NLP to classify/label the content of a sentence (Ruby binding necesarry)

Question

I am analysing a few million emails. My aim is to be able to classify then into groups. Groups could be e.g.:

Delivery problems (slow delivery, slow handling before dispatch, incorrect availability information, etc.)
Customer service problems (slow email response time, impolite response, etc.)
Return issues (slow handling of return request, lack of helpfulness from the customer service, etc.)
Pricing complaint (hidden fee's discovered, etc.)

In order to perform this classification, I need a NLP that can recognize the combination of word groups like:

"[they|the company|the firm|the website|the merchant]"
"[did not|didn't|no]"
"[response|respond|answer|reply]"
"[before the next day|fast enough|at all]"
etc.

A few of these exemplified groups in combination should then match sentences like:

"They didn't respond"
"They didn't respond at all"
"There was no response at all"
"I received no response from the website"

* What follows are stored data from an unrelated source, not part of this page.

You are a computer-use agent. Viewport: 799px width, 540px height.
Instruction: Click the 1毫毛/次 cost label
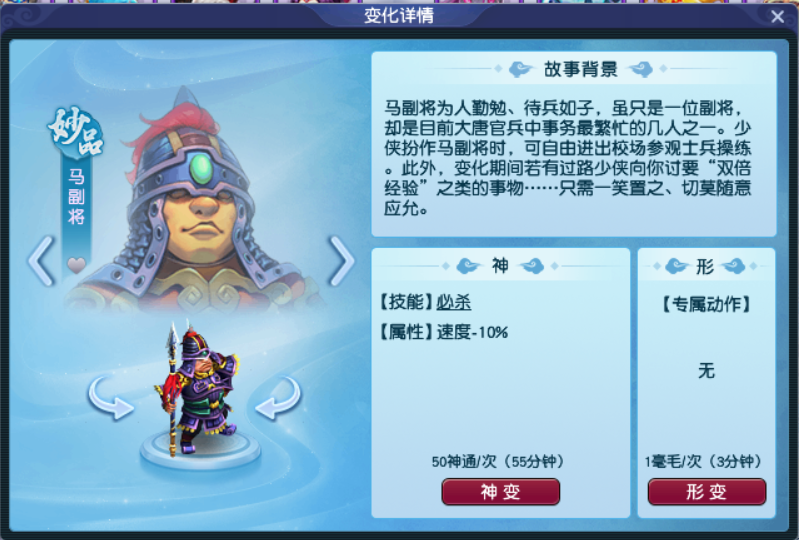[x=673, y=462]
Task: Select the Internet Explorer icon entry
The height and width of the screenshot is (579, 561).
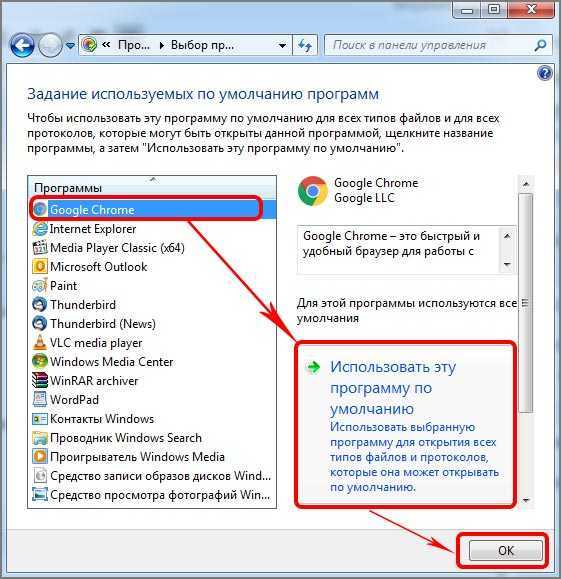Action: (40, 229)
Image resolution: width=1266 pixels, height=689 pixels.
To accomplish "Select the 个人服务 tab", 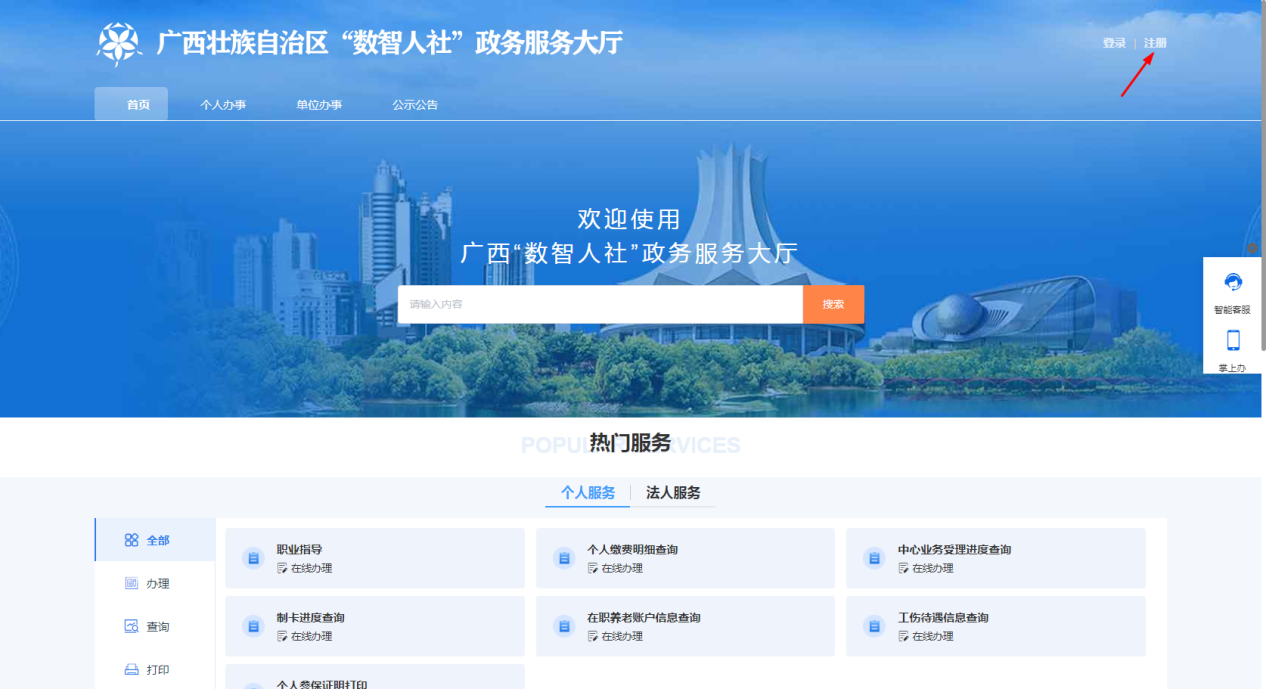I will click(588, 493).
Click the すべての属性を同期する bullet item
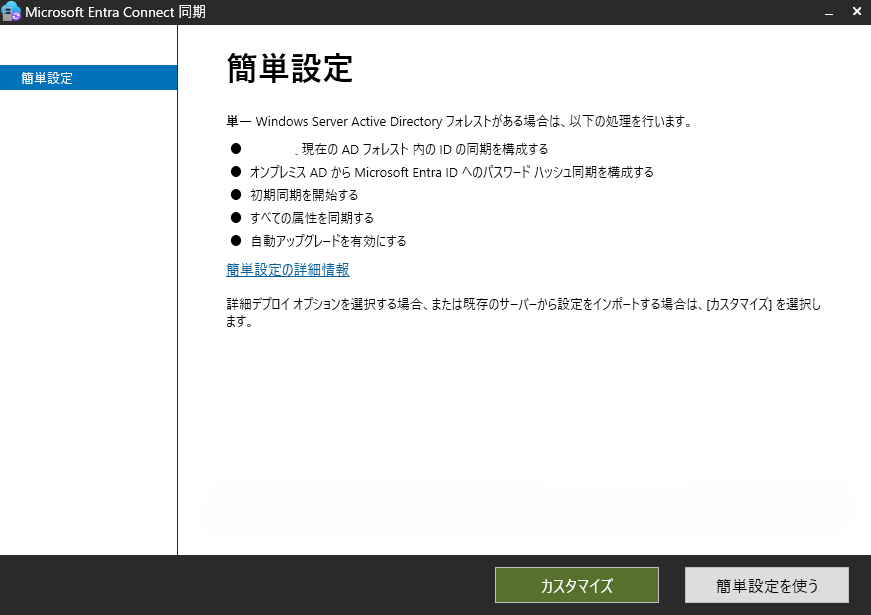This screenshot has width=871, height=615. pyautogui.click(x=315, y=217)
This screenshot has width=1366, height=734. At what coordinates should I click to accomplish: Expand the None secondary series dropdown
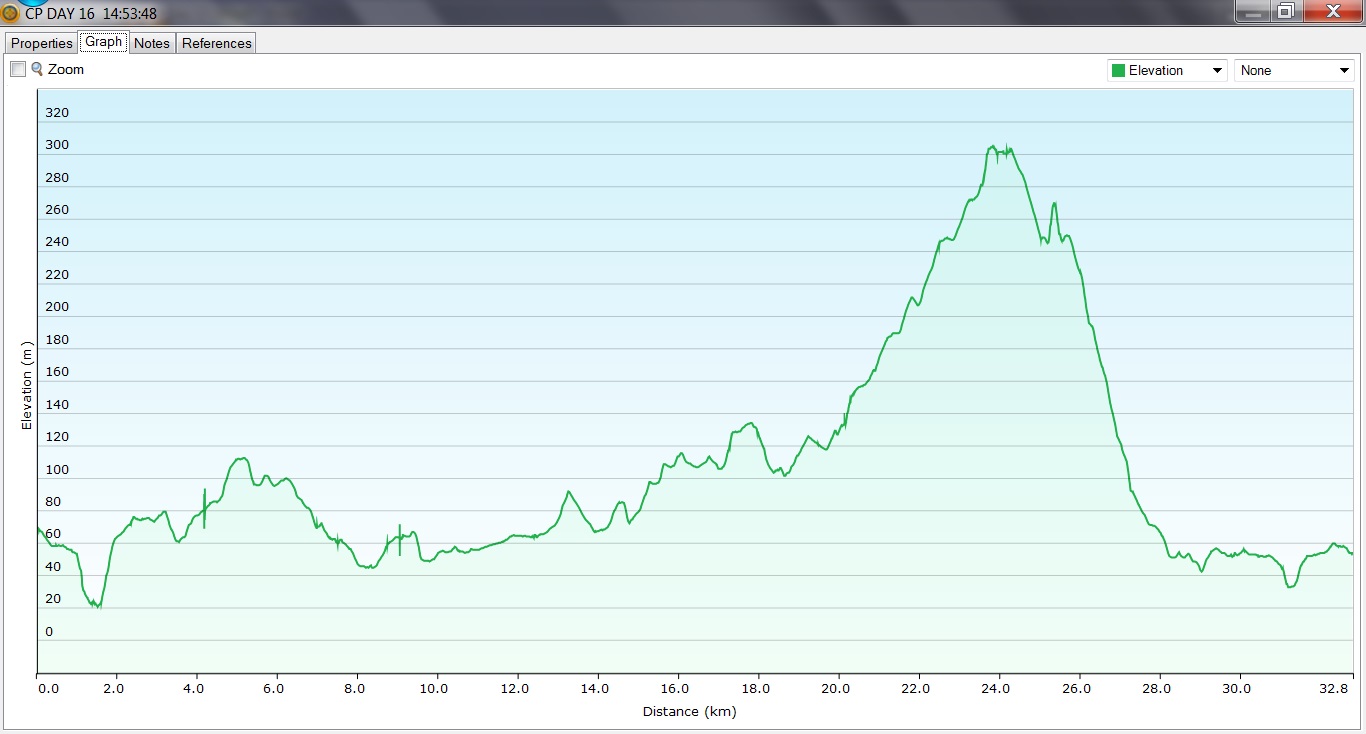(1344, 71)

And then classify the sentence as Customer service problems.

Which NLP would be able to handle such a task? From what I read these are the most relevant:

Stanford CoreNLP
OpenNLP

Check also these suggested NLP's.

Are you sure you need to use NLP? This looks like a classification problem to me. Have you tried simply extracting keywords from the email and training a classifier like naive-bayes? It might provide competitive results. — Harry, Jan 14 '14 at 14:07
That could be a solution, but I fear I will be setting the bar to low. If the test is to simple, I'll catch a lot of irrelevant sentences. I also though of the sad_panda gem, but again it seems to simple for my challenge. — Cjoerg, Jan 14 '14 at 14:29

score 3 · Answer 1 · answered Jan 14 '14 at 17:42

Using the OpenNLP doccat api, you can create training data and then a model from the training data. The advantage of this over something like a naive bayes classifier is that it returns a probability distribution over your set of categories.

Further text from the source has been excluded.